◆ WHAT TO DO
Print every one of the records below, line for line, with no changes.

◆ Data listing
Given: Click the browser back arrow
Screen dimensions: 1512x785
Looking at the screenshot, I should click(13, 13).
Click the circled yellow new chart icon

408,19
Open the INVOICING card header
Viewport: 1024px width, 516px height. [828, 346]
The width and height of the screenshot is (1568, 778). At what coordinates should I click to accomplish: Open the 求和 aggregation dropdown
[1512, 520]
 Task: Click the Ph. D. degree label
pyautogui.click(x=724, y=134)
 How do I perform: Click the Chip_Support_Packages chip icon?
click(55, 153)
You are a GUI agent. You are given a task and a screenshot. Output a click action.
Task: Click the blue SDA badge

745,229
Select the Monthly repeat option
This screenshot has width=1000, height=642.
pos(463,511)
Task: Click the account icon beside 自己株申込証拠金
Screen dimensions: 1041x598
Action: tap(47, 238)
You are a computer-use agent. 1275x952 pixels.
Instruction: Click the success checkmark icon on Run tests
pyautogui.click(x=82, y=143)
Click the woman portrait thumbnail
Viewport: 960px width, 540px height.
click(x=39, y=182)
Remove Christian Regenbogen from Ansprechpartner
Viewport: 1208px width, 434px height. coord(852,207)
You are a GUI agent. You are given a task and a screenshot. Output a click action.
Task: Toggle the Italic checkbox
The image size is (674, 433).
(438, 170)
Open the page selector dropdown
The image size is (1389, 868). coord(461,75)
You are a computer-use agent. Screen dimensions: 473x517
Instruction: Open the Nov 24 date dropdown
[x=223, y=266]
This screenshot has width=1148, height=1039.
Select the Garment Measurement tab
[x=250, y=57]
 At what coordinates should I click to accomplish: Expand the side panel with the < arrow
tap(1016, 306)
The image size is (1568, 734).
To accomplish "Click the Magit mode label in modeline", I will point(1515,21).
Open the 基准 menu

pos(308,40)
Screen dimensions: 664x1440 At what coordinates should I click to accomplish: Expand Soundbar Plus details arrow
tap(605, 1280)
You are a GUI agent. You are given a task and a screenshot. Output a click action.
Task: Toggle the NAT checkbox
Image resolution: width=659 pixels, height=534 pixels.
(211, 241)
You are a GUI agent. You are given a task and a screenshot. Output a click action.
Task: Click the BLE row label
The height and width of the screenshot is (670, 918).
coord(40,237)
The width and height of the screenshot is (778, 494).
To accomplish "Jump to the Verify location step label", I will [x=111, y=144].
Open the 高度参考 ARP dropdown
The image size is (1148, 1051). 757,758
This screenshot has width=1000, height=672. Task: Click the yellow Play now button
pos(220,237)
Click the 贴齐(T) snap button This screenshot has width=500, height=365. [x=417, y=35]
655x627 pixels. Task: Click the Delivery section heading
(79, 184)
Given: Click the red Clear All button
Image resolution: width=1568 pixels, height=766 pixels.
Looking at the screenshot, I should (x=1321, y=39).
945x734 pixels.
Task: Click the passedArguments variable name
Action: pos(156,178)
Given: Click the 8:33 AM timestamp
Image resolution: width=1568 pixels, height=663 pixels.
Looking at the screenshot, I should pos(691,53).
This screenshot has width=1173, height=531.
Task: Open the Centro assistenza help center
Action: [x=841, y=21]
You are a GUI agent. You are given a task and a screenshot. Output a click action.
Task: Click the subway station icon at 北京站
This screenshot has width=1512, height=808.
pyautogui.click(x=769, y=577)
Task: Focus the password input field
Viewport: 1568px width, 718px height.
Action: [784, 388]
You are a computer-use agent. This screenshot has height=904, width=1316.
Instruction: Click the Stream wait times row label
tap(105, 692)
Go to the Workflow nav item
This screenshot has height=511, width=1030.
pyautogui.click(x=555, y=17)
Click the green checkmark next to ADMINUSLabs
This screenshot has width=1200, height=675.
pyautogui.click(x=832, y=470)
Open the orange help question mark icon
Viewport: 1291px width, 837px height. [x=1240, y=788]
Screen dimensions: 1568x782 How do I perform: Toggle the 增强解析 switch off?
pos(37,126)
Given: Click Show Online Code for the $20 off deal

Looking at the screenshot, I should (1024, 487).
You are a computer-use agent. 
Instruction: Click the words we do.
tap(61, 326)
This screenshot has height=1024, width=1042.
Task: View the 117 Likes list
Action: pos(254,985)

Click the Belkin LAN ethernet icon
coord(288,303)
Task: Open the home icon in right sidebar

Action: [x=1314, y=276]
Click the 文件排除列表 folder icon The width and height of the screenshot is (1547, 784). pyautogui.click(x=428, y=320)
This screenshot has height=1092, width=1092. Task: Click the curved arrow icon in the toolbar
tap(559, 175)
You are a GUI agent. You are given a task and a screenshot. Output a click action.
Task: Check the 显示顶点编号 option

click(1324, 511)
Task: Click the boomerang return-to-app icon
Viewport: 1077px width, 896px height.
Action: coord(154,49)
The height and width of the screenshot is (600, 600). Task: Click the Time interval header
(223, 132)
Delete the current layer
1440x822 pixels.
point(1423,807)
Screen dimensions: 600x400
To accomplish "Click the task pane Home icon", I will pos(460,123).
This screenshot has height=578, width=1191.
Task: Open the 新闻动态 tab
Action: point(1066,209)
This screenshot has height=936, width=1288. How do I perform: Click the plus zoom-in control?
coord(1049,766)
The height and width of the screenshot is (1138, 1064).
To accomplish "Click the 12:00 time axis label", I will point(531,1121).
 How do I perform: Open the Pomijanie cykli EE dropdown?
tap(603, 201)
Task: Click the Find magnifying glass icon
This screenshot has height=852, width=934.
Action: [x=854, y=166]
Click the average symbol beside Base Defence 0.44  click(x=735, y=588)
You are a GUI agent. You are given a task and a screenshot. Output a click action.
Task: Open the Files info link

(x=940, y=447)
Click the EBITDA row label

◆ EXERCISE OUTPUT
Given: Click the browser back arrow
Screen dimensions: 1512x785
Looking at the screenshot, I should click(13, 13).
Click the circled yellow new chart icon

408,19
Open the INVOICING card header
Viewport: 1024px width, 516px height. [828, 346]
The width and height of the screenshot is (1568, 778). At what coordinates should I click to accomplish: Open the 求和 aggregation dropdown
[1512, 520]
 Task: Click the Ph. D. degree label
pyautogui.click(x=724, y=134)
 How do I perform: Click the Chip_Support_Packages chip icon?
click(55, 153)
You are a GUI agent. You are given a task and a screenshot. Output a click action.
Task: Click the blue SDA badge

745,229
Select the Monthly repeat option
This screenshot has width=1000, height=642.
pos(463,511)
Task: Click the account icon beside 自己株申込証拠金
Screen dimensions: 1041x598
Action: tap(47, 238)
You are a computer-use agent. 1275x952 pixels.
Instruction: Click the success checkmark icon on Run tests
pyautogui.click(x=82, y=143)
Click the woman portrait thumbnail
Viewport: 960px width, 540px height.
click(x=39, y=182)
Remove Christian Regenbogen from Ansprechpartner
Viewport: 1208px width, 434px height. coord(852,207)
You are a GUI agent. You are given a task and a screenshot. Output a click action.
Task: Toggle the Italic checkbox
The image size is (674, 433).
(438, 170)
Open the page selector dropdown
The image size is (1389, 868). coord(461,75)
You are a computer-use agent. Screen dimensions: 473x517
Instruction: Open the Nov 24 date dropdown
[x=223, y=266]
This screenshot has width=1148, height=1039.
Select the Garment Measurement tab
[x=250, y=57]
 At what coordinates should I click to accomplish: Expand the side panel with the < arrow
tap(1016, 306)
The image size is (1568, 734).
To accomplish "Click the Magit mode label in modeline", I will point(1515,21).
Open the 基准 menu

pos(308,40)
Screen dimensions: 664x1440 At what coordinates should I click to accomplish: Expand Soundbar Plus details arrow
tap(605, 1280)
You are a GUI agent. You are given a task and a screenshot. Output a click action.
Task: Toggle the NAT checkbox
Image resolution: width=659 pixels, height=534 pixels.
(211, 241)
You are a GUI agent. You are given a task and a screenshot. Output a click action.
Task: Click the BLE row label
The height and width of the screenshot is (670, 918).
coord(40,237)
The width and height of the screenshot is (778, 494).
To accomplish "Jump to the Verify location step label", I will [x=111, y=144].
Open the 高度参考 ARP dropdown
The image size is (1148, 1051). 757,758
This screenshot has width=1000, height=672. Task: Click the yellow Play now button
pos(220,237)
Click the 贴齐(T) snap button This screenshot has width=500, height=365. [x=417, y=35]
655x627 pixels. Task: Click the Delivery section heading
(79, 184)
Given: Click the red Clear All button
Image resolution: width=1568 pixels, height=766 pixels.
Looking at the screenshot, I should (x=1321, y=39).
945x734 pixels.
Task: Click the passedArguments variable name
Action: pos(156,178)
Given: Click the 8:33 AM timestamp
Image resolution: width=1568 pixels, height=663 pixels.
Looking at the screenshot, I should pos(691,53).
This screenshot has width=1173, height=531.
Task: Open the Centro assistenza help center
Action: [x=841, y=21]
You are a GUI agent. You are given a task and a screenshot. Output a click action.
Task: Click the subway station icon at 北京站
This screenshot has width=1512, height=808.
pyautogui.click(x=769, y=577)
Task: Focus the password input field
Viewport: 1568px width, 718px height.
Action: [784, 388]
You are a computer-use agent. This screenshot has height=904, width=1316.
Instruction: Click the Stream wait times row label
tap(105, 692)
Go to the Workflow nav item
This screenshot has height=511, width=1030.
pyautogui.click(x=555, y=17)
Click the green checkmark next to ADMINUSLabs
This screenshot has width=1200, height=675.
pyautogui.click(x=832, y=470)
Open the orange help question mark icon
Viewport: 1291px width, 837px height. [x=1240, y=788]
Screen dimensions: 1568x782 How do I perform: Toggle the 增强解析 switch off?
pos(37,126)
Given: Click Show Online Code for the $20 off deal

Looking at the screenshot, I should (1024, 487).
You are a computer-use agent. 
Instruction: Click the words we do.
tap(61, 326)
This screenshot has height=1024, width=1042.
Task: View the 117 Likes list
Action: pos(254,985)

Click the Belkin LAN ethernet icon
coord(288,303)
Task: Open the home icon in right sidebar

Action: [x=1314, y=276]
Click the 文件排除列表 folder icon The width and height of the screenshot is (1547, 784). pyautogui.click(x=428, y=320)
This screenshot has height=1092, width=1092. Task: Click the curved arrow icon in the toolbar
tap(559, 175)
You are a GUI agent. You are given a task and a screenshot. Output a click action.
Task: Check the 显示顶点编号 option

click(1324, 511)
Task: Click the boomerang return-to-app icon
Viewport: 1077px width, 896px height.
Action: coord(154,49)
The height and width of the screenshot is (600, 600). Task: Click the Time interval header
(223, 132)
Delete the current layer
1440x822 pixels.
point(1423,807)
Screen dimensions: 600x400
To accomplish "Click the task pane Home icon", I will pos(460,123).
This screenshot has height=578, width=1191.
Task: Open the 新闻动态 tab
Action: point(1066,209)
This screenshot has height=936, width=1288. How do I perform: Click the plus zoom-in control?
coord(1049,766)
The height and width of the screenshot is (1138, 1064).
To accomplish "Click the 12:00 time axis label", I will point(531,1121).
 How do I perform: Open the Pomijanie cykli EE dropdown?
tap(603, 201)
Task: Click the Find magnifying glass icon
This screenshot has height=852, width=934.
Action: [x=854, y=166]
Click the average symbol beside Base Defence 0.44  click(x=735, y=588)
You are a GUI agent. You are given a task and a screenshot. Output a click action.
Task: Open the Files info link

(x=940, y=447)
Click the EBITDA row label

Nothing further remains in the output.